LOS ANGELES (Reuters) - Tesla Motors Inc Chief Executive Elon Musk won approval on Thursday from the electric luxury automaker's shareholders for an acquisition of SolarCity Corp, the solar energy system installer in which he is the largest shareholder.

The stock swap deal, worth about $2 billion, caps a tumultuous year for Musk and Tesla. The proposed acquisition of SolarCity, a money-losing installer of residential solar power systems, prompted a 13 percent fall in Tesla's share price after Musk outlined the deal in June.

Tesla said the deal was "overwhelmingly" approved by 85 percent of unaffiliated shareholders. Shares rose 1.3 percent in after-hours trade after gaining 2.6 percent in the regular session to close at $188.66.

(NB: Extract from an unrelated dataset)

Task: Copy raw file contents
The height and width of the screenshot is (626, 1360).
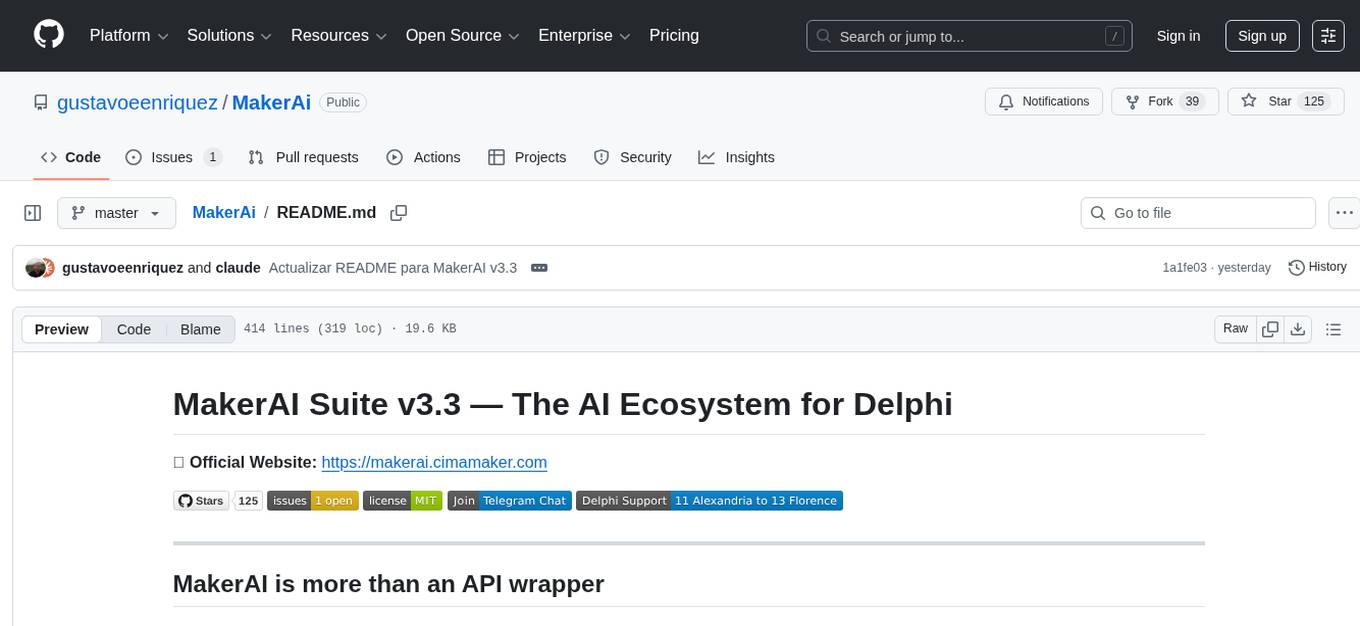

"Your faith will be rewarded," Musk told shareholders assembled at the company's Fremont, California, facility.

Tesla investors have also been rattled by a federal investigation of the death of a Tesla owner operating his car on Autopilot, a driver assistance system, and by concerns Musk may be overextended between ambitious future goals for Tesla, the work of integrating SolarCity, and his CEO duties at SpaceX.

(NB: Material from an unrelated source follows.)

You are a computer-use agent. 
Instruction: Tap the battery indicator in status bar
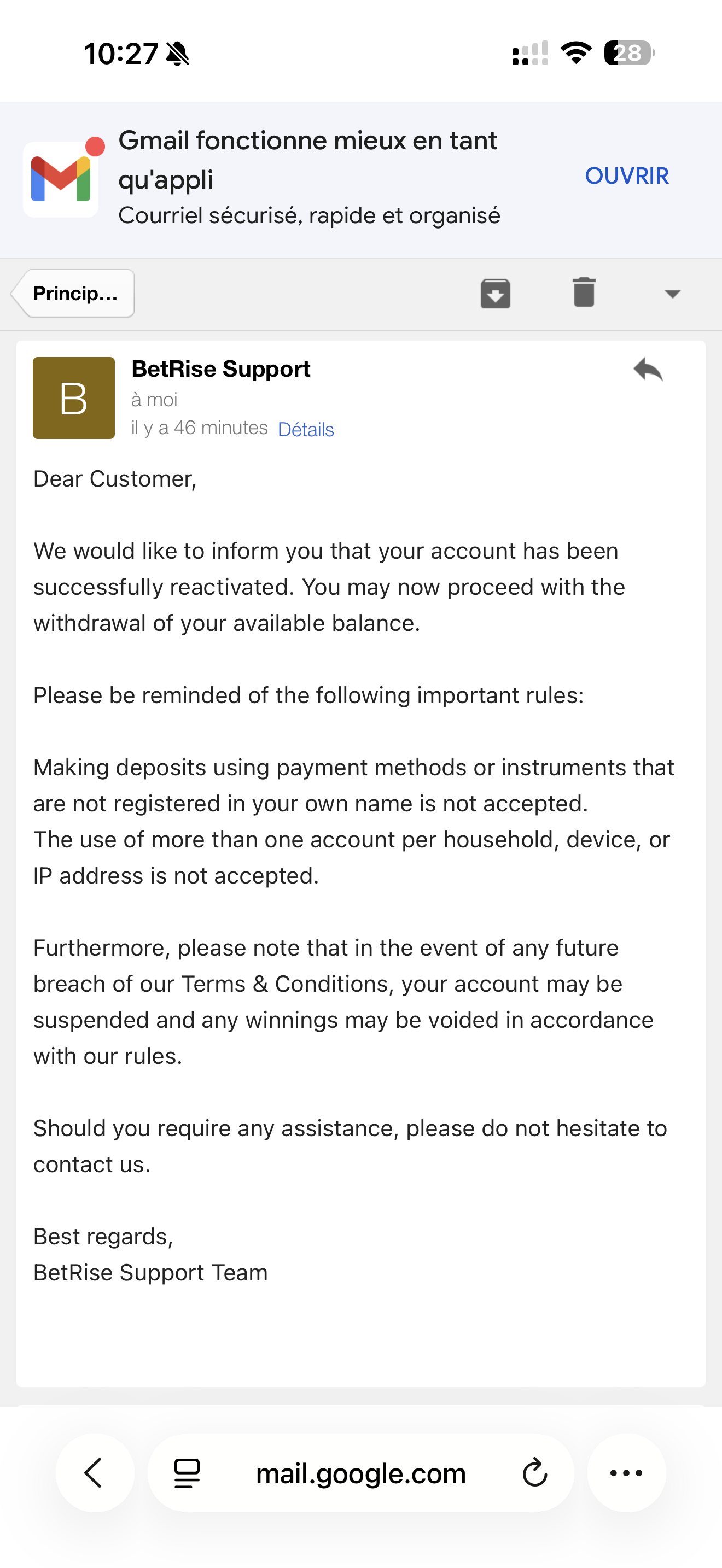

The automaker's shares are down nearly 20 percent for the year, and took a hit after Donald Trump's victory in the presidential election. A key Trump adviser on environmental issues, Myron Ebell, has said federal tax subsidies for electric vehicles should be cut off.

Tesla faces more challenges in the months ahead, as the company tries to make a five-fold leap in its annual vehicle production and launch next year its new Model 3 sedan, aimed at mass-market customers able to buy a vehicle with a starting price of $35,000.

Tesla last month reported a narrow profit for the third quarter, and Musk said he did not expect the company would have to sell more shares to finance the Model 3 launch. However, most analysts expect the company will have to raise capital next year, possibly with a sale of equity.

Musk and other company insiders recused themselves from the shareholder vote on the SolarCity acquisition. But Musk campaigned hard for the deal, arguing SolarCity's operations would add $1 billion to Tesla's revenue by 2017, and generate an additional $500 million in cash over three years.

Musk received a boost for the SolarCity deal earlier this month when Institutional Shareholder Services (ISS) recommended that investors in both companies approve the deal. Under the proposed transaction, SolarCity shareholders will get 0.110 of a Tesla share for each share in the solar company.

As of Sept. 30, SolarCity had $259.3 million in cash and cash equivalents and $6.68 billion in total liabilities, including debt.

SolarCity has expanded dramatically in the last five years, but it relies heavily on borrowing money to finance its no-money-down residential solar installations. After expanding installations more than 70 percent between 2014 and 2015, SolarCity ratcheted down its forecast three times this year and now expects just a modest increase compared with 2015.

In addition to its deliberate slowing, SolarCity is grappling with state solar policy changes that have tempered demand for residential solar systems in major markets including Nevada and California.

At the same time, the extension of a federal tax credit for solar systems late last year eliminated any urgency homeowners may have felt to put up solar by the end of 2016.